Singapore is World's Fastest Growing IPO Market
Date: 08-Jul-03
Country: SINGAPORE
Author: Katherine Espina
It has the feel of a boom about it.
This week alone, three companies debuted on the city-state's stock exchange, including Malaysian sewage and water treatment firm Eco Water Ltd. It bolted 134 percent above the issue price on its first day, making it front page news in a nation of active small investors eyeing a quick trading profit.
Singaporean plastic parts maker Juken Technology closed its first day's trade on Friday 36 percent above its issue price after its IPO was 35.4 times subscribed.
And it has been hot for most of this year.
In the month of June, nine companies listed. That compares with eight listings for the whole U.S. market in the first six months of 2003, according to Thomson Financial data.
Singapore was the fastest growing IPO market in the world in the first half, with issues growing more than 18-fold to US$566.40 million, the Thomson Financial data shows.
This compares with an 86 percent slump to US$1.89 billion in the United States and a 73 percent fall in Britain to US$1.03 billion.
Singapore ranked eighth in the world by value, but was the world's fourth-biggest by number of issues with 21 IPOs.
It was behind China, which was the world's biggest with US$2.1 billion from 33 IPOs, but easily outpaced its more direct regional rivals -- in particular Hong Kong.
Singapore's reputation as a politically stable nation with high corporate governance standards has helped it attract the foreign listings -- particularly from China -- it needs to grow.
"Hong Kong has a reputation for being somewhat more speculative.

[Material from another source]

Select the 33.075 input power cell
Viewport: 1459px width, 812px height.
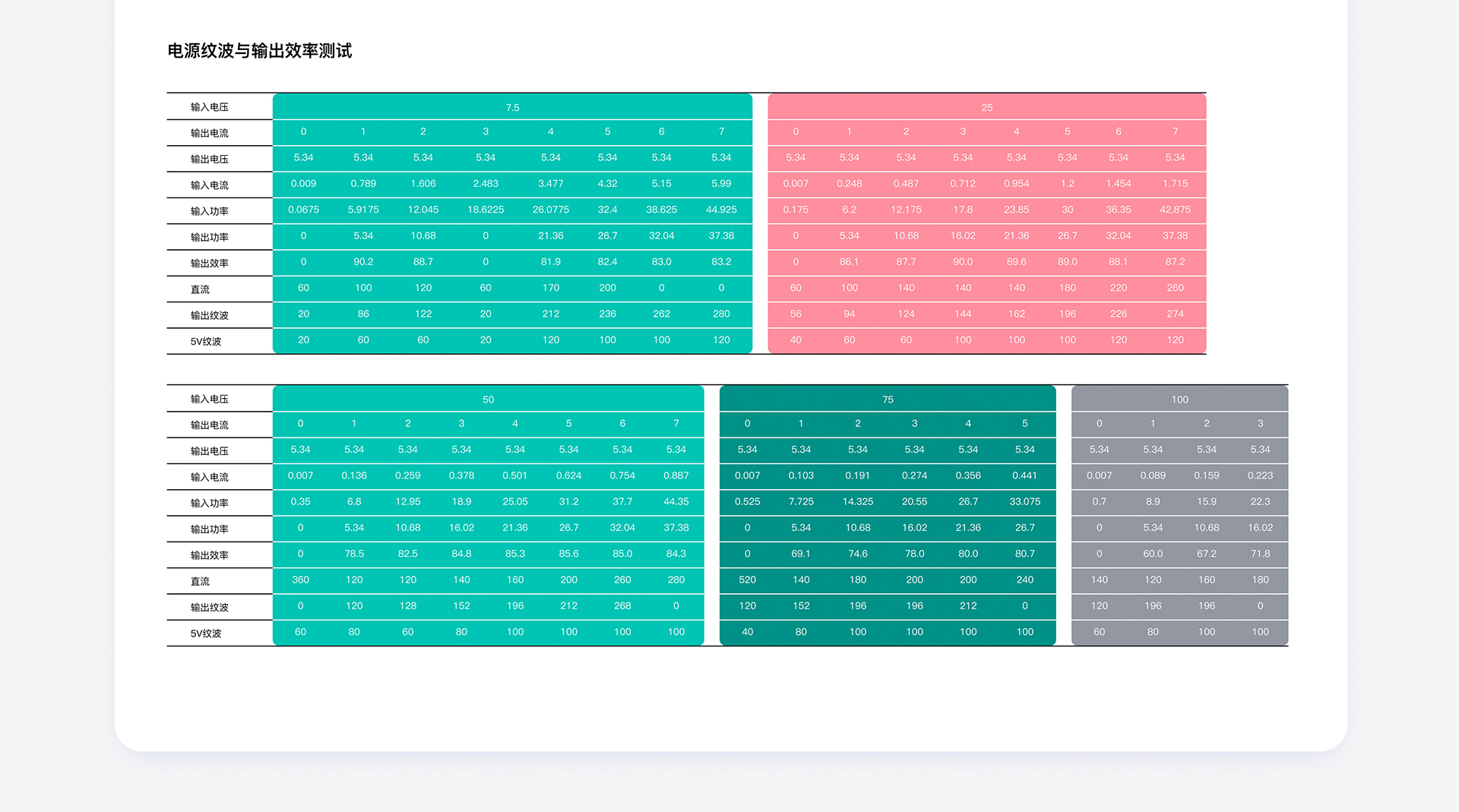tap(1024, 501)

There is less political risk in Singapore," said Jay Ritter, an IPO expert and professor of finance at the University of Florida, in explaining Singapore's attraction.

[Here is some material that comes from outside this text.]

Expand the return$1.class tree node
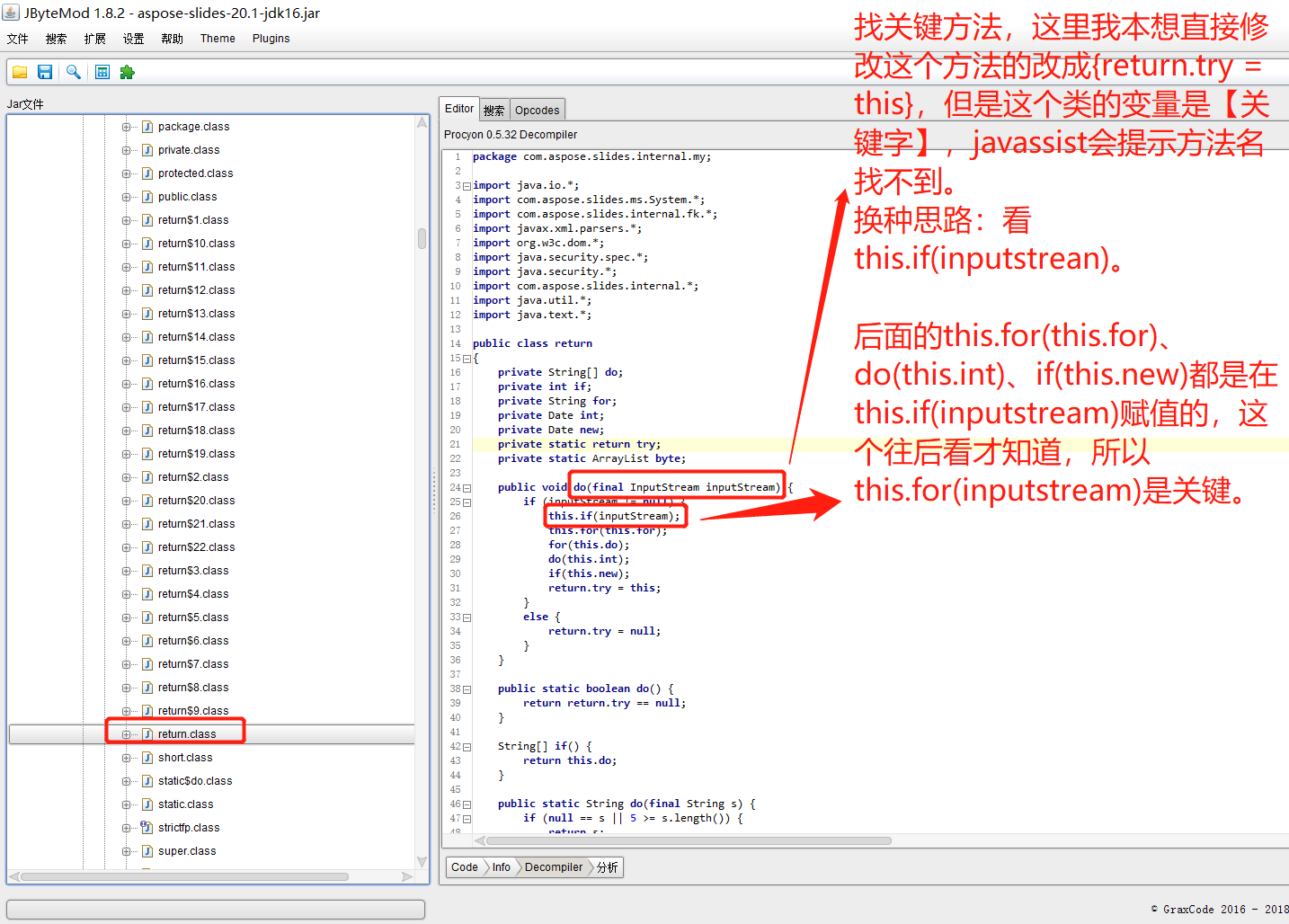The height and width of the screenshot is (924, 1289). pyautogui.click(x=127, y=220)
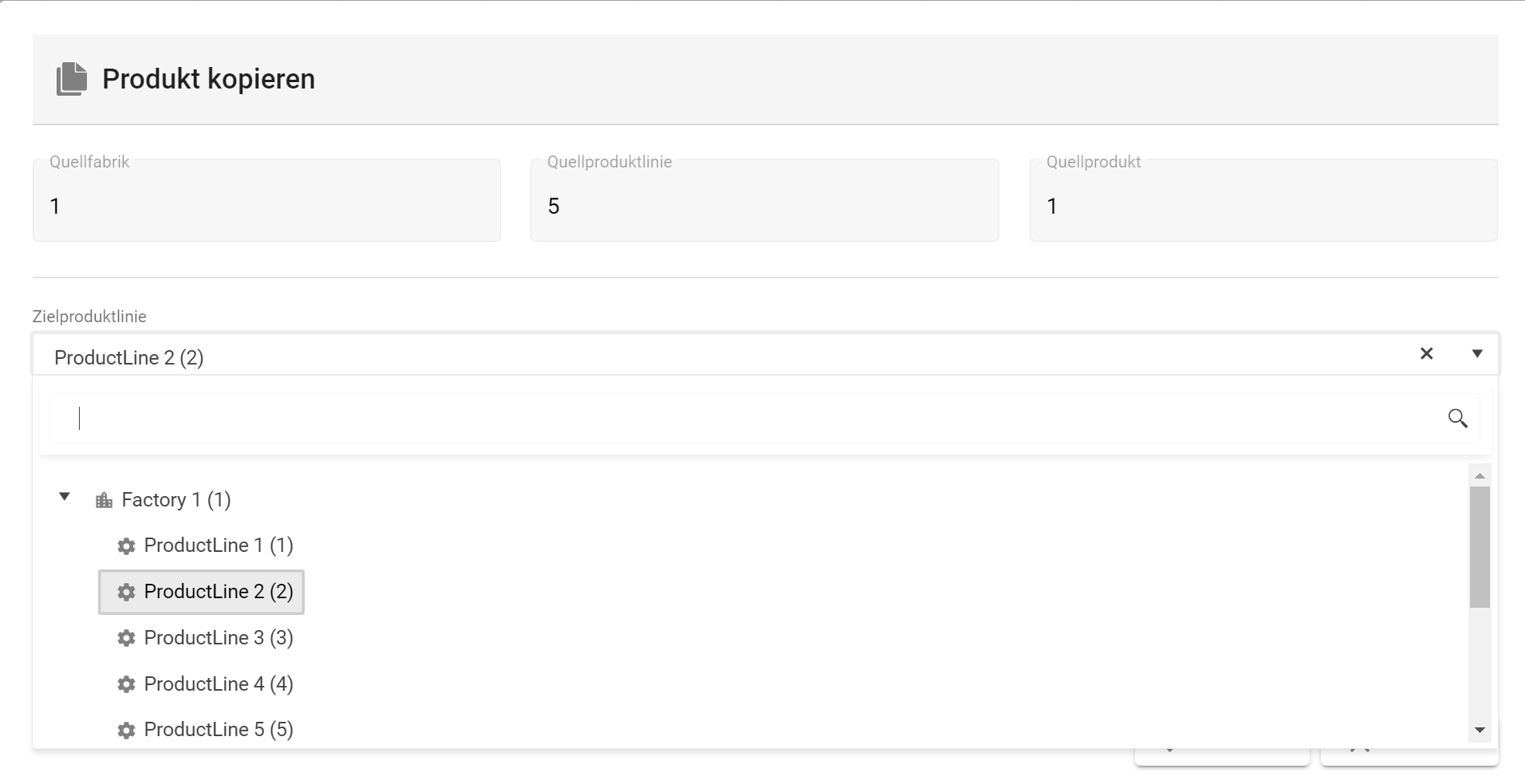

IPO issuance in Hong Kong in the first half crashed 77 percent to US$157.6 million from 18 IPOs.
'BIG FISH, SMALL POND'
Goh Chyan Pit, DBS Bank managing director, equity capital markets, said there has been a limited number of foreign companies in Singapore and the scarcity factor appealed to would-be issuers.
"It's being a big fish in a small pond. They're likely to receive greater attention from the investing community." The Hong Kong-based Political & Economic Risk Consultancy said companies were also drawn to Singapore because they wanted to be associated with the country's stricter regulatory system.
"Simply being listed in Singapore has an air of respectability about it, the implication being that such a company meeting the tough scrutiny of the Singapore authorities must somehow be a safer investment bet than companies listed in markets elsewhere with less spit and polish," it said.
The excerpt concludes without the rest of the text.